2022-06-06 17:57:15 UTC

Permalink

Usually that is not needed when an NFS server is rebooted, once it is
back up again everything is supposed to be fine again.

In fact, I had at least one terminal emulator where I was in one of the
NFS-mounted directories. I foolishly tried to list the contents of that
directory, and the shell just froze up on me. I had to kill the
terminal emulator.

Most likely, somehow, the NFS server has not come back as it should.

Even if you killed the terminal, your ls process is probably still there
in a "D" state (waiting for disk) and your system load is the sum of all
processes wayting for CPU and all processes waiting for disk.

I was able to unmount those NFS directories - forcefully, on
occasion - and I was able to stop the RPC and NFSD daemons. However, the
high load issue did not disappear.

To get rid of the high load you will need to kill the processes in "D"
state. This is probably only possible if you mounted the NFS directories
with the "intr" option.

Stopping the rpc and nfsd daemons on the NFS server will from the NFS
clients point of view be just as bad as shutting down the NFS server
completely. Any processes being hung in "D" state will be so until the
NFS service is restored.
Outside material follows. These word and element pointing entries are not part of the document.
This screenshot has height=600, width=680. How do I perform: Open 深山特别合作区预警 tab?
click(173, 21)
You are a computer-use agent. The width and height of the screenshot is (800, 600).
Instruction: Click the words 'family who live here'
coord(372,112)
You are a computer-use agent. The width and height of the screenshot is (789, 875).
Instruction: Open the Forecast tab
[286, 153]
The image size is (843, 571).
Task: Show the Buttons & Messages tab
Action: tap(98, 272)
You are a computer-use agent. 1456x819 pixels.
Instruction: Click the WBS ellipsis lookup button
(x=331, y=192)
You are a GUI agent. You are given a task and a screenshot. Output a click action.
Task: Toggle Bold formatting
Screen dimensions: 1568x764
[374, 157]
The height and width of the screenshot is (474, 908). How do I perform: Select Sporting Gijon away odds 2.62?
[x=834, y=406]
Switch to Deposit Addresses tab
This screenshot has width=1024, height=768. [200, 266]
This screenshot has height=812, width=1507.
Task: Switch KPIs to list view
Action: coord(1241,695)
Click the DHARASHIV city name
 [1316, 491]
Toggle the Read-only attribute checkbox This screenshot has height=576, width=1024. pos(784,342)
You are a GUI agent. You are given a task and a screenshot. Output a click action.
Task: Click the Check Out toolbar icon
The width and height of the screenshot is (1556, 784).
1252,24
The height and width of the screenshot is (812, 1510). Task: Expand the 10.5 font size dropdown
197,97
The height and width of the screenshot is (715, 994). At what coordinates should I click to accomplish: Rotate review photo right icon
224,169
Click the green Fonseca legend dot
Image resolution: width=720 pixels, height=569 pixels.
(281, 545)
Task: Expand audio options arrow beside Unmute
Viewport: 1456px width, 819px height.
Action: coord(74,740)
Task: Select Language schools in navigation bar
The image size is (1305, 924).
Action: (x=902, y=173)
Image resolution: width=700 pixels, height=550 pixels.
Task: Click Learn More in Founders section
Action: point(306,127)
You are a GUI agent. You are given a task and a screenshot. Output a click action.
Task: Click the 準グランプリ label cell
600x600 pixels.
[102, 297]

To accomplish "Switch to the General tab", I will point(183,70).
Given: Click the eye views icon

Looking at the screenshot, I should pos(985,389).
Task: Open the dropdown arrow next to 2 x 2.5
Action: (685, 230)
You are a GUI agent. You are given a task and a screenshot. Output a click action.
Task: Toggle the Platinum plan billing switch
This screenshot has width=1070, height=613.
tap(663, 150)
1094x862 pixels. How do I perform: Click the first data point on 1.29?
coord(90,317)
Instead of stopping the NFS service you should
do something like "/etc/rc.d/rc.nfsd restart".

Anybody got any suggestions as to how to diagnose and solve this
problem, without rebooting? top is not helping, and I see nothing
relevant in dmesg, or any of the /var/log files.

In both dmesg and your log files you should see something like this:

nfs: server foo.example.com not responding, still trying

When this is the latest you see about that NFS server you will get
processes stuck in "D" state. Once the NFS server is rebooted and up
again you should see:

nfs: server foo.example.com OK

and all your processes in "D" state should get back to normal again.

More precisely, there are relevant entries, but they are all old and
not being updated - but the high load stubbornly remains.

If you do:

ps aux | grep D

and look for processes with a "D" in the STAT column those processes
might explain your high load. There are other tools like lsof and fuser
to find out which processes are in an NFS mounted directory (or any other
directory), but you should focus on bringing that NFS server back instead
of killing unfinished processes.

regards Henrik

S.K.R. de Jong

2022-06-06 19:51:50 UTC

Permalink

Post by Henrik Carlqvist
Even if you killed the terminal, your ls process is probably still there
in a "D" state (waiting for disk) and your system load is the sum of all
processes wayting for CPU and all processes waiting for disk.

Thanks. That did the trick: I had three processes in a "D" state
(actually, D and something else) - one of them being indeed the shell
where I tried to do the ls. After killing them the system load is back to
the levels that I would expect from the ordinary system activity.